En ese sentido, el debate sobre el matrimonio gay ha sido uno de los mejores que se dio en el Parlamento. Es como si la sociedad escuchara en voz alta sus discusiones solitarias, sus rumores y cuchicheos. Son injusticias que se discuten todo el tiempo en todos lados, que inquietan, preocupan, afectan y problematizan y que pocas veces llegan al Congreso. Y hasta es bueno que se escuche cómo suenan a voz en cuello muchas de las barrabasadas y santurronerías que se dicen en esos runrunes. Empezó como un tema menor –a muchos políticos les resulta difícil valorarlo y piensan que hasta puede ser piantavotos– y creció hasta tomar la envergadura que realmente tiene. Esa fue la sensación que dejó el debate y sería la forma de explicar el afán de tantos diputados por anotarse en la lista de oradores.
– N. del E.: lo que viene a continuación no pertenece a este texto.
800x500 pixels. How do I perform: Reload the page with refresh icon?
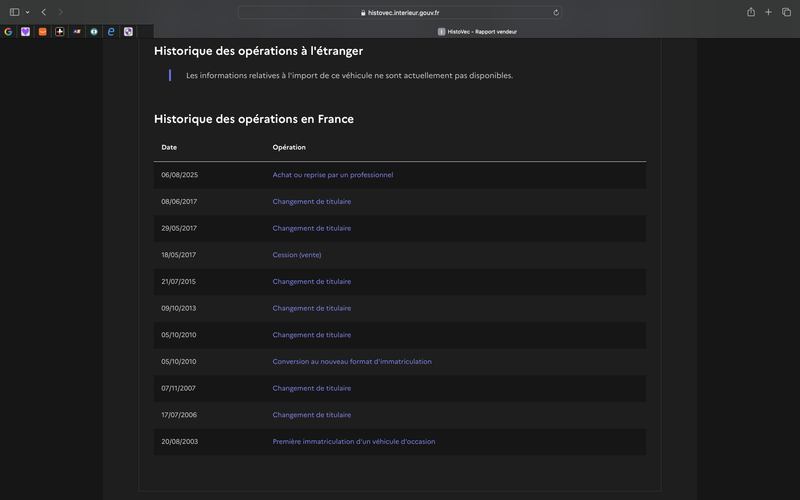tap(556, 13)

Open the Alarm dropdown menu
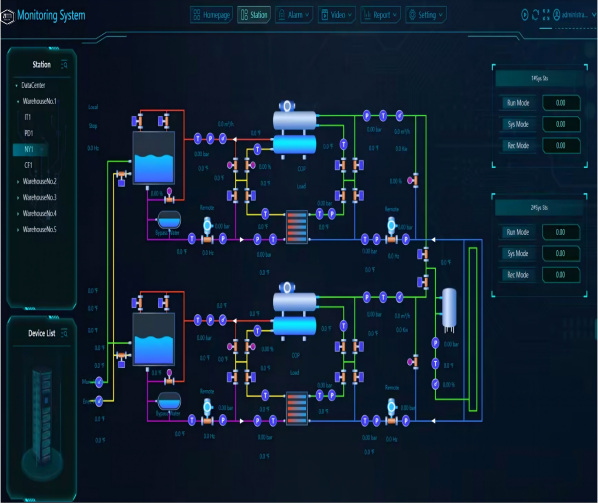(294, 15)
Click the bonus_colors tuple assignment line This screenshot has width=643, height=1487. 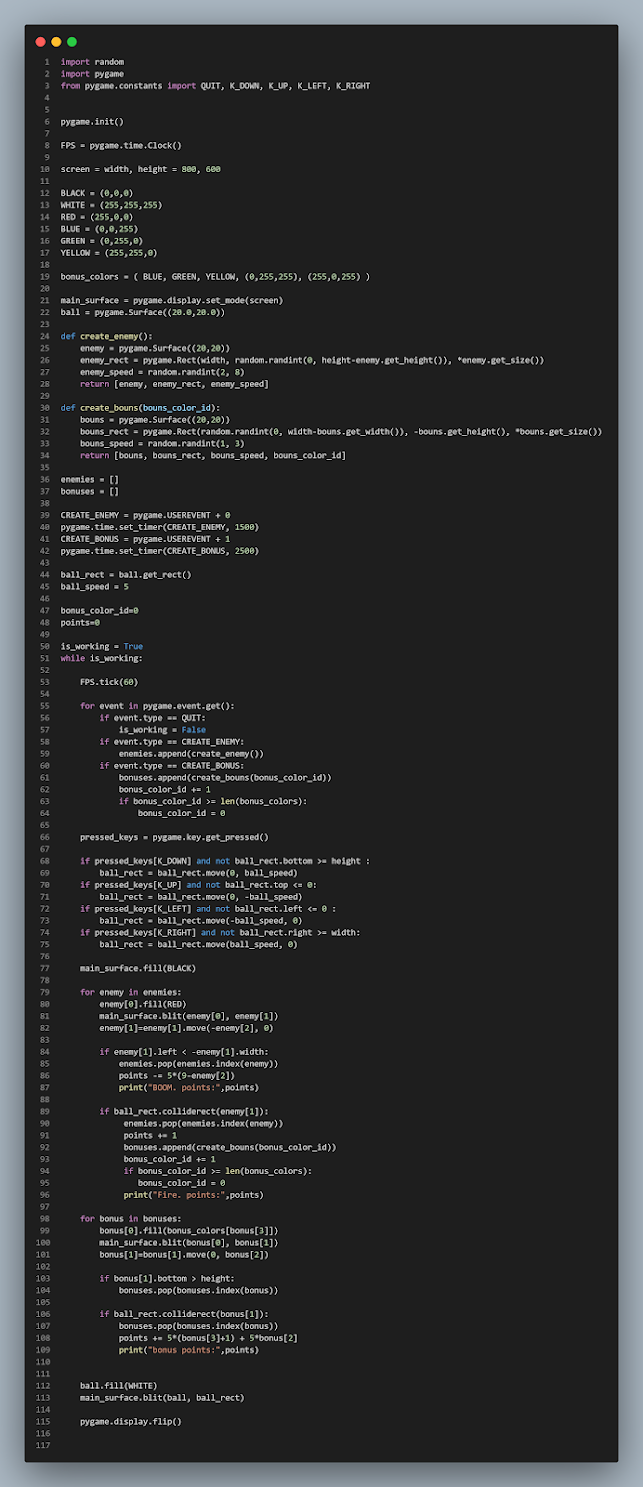(214, 276)
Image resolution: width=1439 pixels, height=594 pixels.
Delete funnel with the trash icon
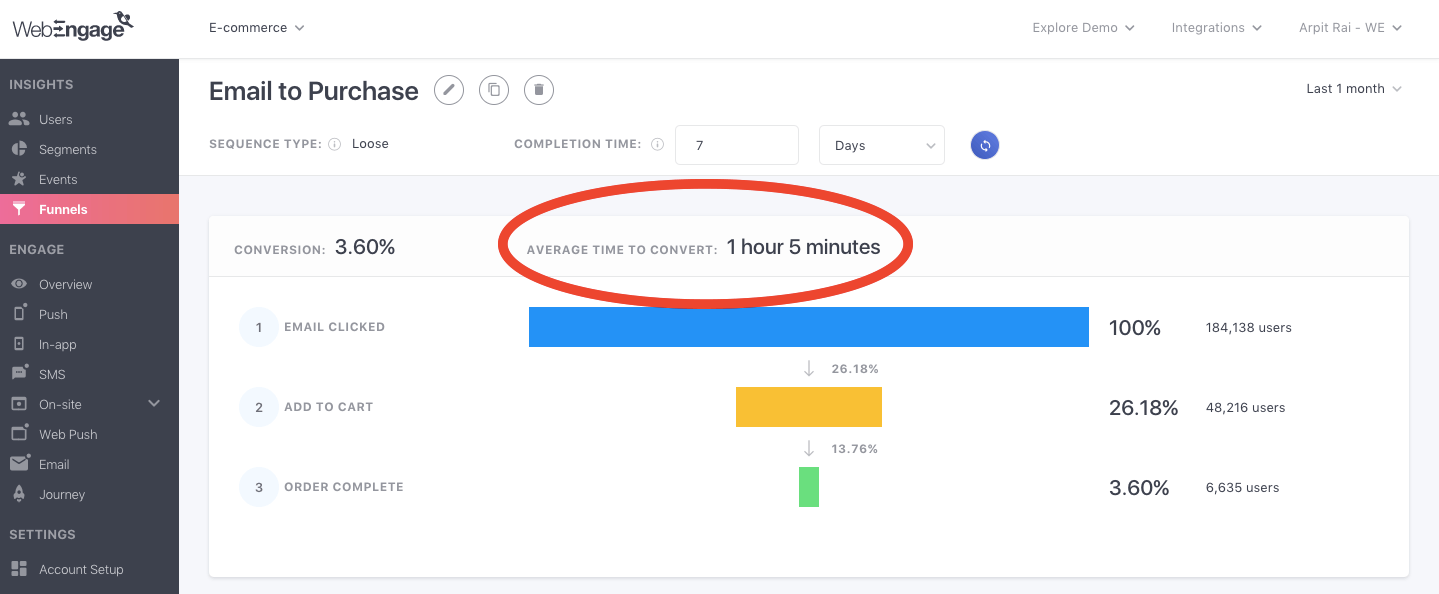coord(538,90)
En muchas de las exposiciones había una necesidad forzada por introducir lo religioso. Y aparecía el tema con una crueldad inusitada. Lo religioso como lo estigmatizante, como una especie de verdugo al que se respeta por temor. Impulsada por los dos últimos papas, la Iglesia Católica interviene en este tipo de temas al estilo de una policía medieval. En España, la diputada Mercedes Aroz, antigua comunista catalana y actual dirigente del socialismo, se convirtió al catolicismo repentinamente en el 2005 y renunció a sus cargos partidarios. No renegó, por lo menos en público, de sus principios. A lo único que anunció que se opondría fue al matrimonio gay. El único pecado de una ex atea comunista había sido apoyar el matrimonio gay y toda la contrición del descubrimiento de la religiosidad pasaba por allí. Con todo respeto, suena ridículo. La Iglesia Católica se esfuerza por introducir lo religioso en una problemática que es típica de las limitaciones humanas. Y lo hace para reforzar esas limitaciones –que en este caso crean injusticias– y no para ayudar a superarlas.